The Impact of an $11,200,000 Exemption


On January 1, 2018, pursuant to the Tax Cuts and Jobs Act of 2017, the estate, gift and generation-skipping transfer tax exemption nearly doubled to $11,200,000 per person.  If you’ve been following this site, you know that I don’t tend to write on tax topics or techniques — and this post really isn’t any different.  There are, however, non-tax implications to having an exemption that’s almost 20 times what it was 20 years ago.

For decades, estate plans have been driven off of the estate tax.  People went to their lawyers and were told what they needed to do to avoid a confiscatory tax that could be as high as 60%.  Millions of estate plans accordingly were drafted to include credit-shelter planning and other like structures.  When the exemption went from $600,000 to $1,000,000 and even to $3,500,000, the discussions didn’t change too much — other than an increased use of disclaimer plans as a way to hedge against a few different tax environments.

A “permanent” $5,000,000 exemption seemed to have the beginnings of a sea change in how wealthier clients approached their estate planning.  More than I had ever experienced before, clients felt that they had simply given enough.  Not all, but quite a few.  The prospect of a large estate tax bill suddenly became less motivating when the kids had $5 Million or better each already in hand.  I’ll write more about this soon, but clients were beginning to feel out what felt like enough — or perhaps what felt like too much — in the hands of the next generation.

It’s only been a couple of weeks since the tax bill was finalized.  And with the holidays and other end of year matters, there’s only been so many conversations that I’ve been able to have — but I am already seeing how the questions with the wealthier of my clients are changing.  Yes, the “how much is enough” question is impacted.  So, too, though, is the question of timing of gifts.  But I suspect the biggest impact will be the drive towards purer, deeper stewardship conversations, with fewer of the distortions and distractions that tax planning creates.

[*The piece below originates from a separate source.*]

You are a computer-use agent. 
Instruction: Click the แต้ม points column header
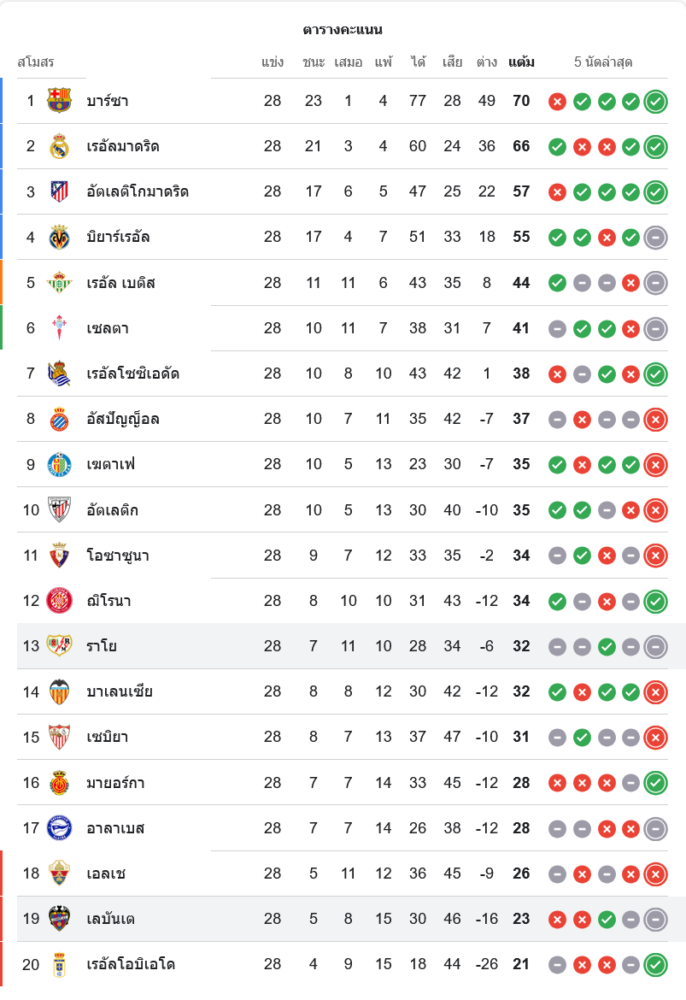pyautogui.click(x=521, y=62)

The “doubled” exemption is set to expire after 2025 — so the perhaps the impact will diminish over time unless the higher exemptions are made permanent in later legislation.  We’ll see, but I think this exemption change will finally require estate planners to shift their focus if for no other reason than wealthy clients will end up demanding that they do.

What do you think?

* Note: Based on additional information regarding the inflation factor, the $11,200,000 is actually $11,180,000.



About Author

Mark initiated this blog due to his passion in assisting and equipping families to manage their wealth and their families well.


  1. Christopher Menden on

    I worry about how clients will consider…or not consider charitable planning. Charities should be thinking strategically how this will effect their revenue streams and what they can do about it.

    • Mark A. Shiller on

      I think you’re right, Chris Menden — planned charitable giving will almost certainly be adversely affected. Although, over time, perhaps more sensible, focused conversations about philanthropy will replace the over emphasis on tax-driven testamentary philanthropy. And more engaged donors will lead to better donors. At least that’d be my hope.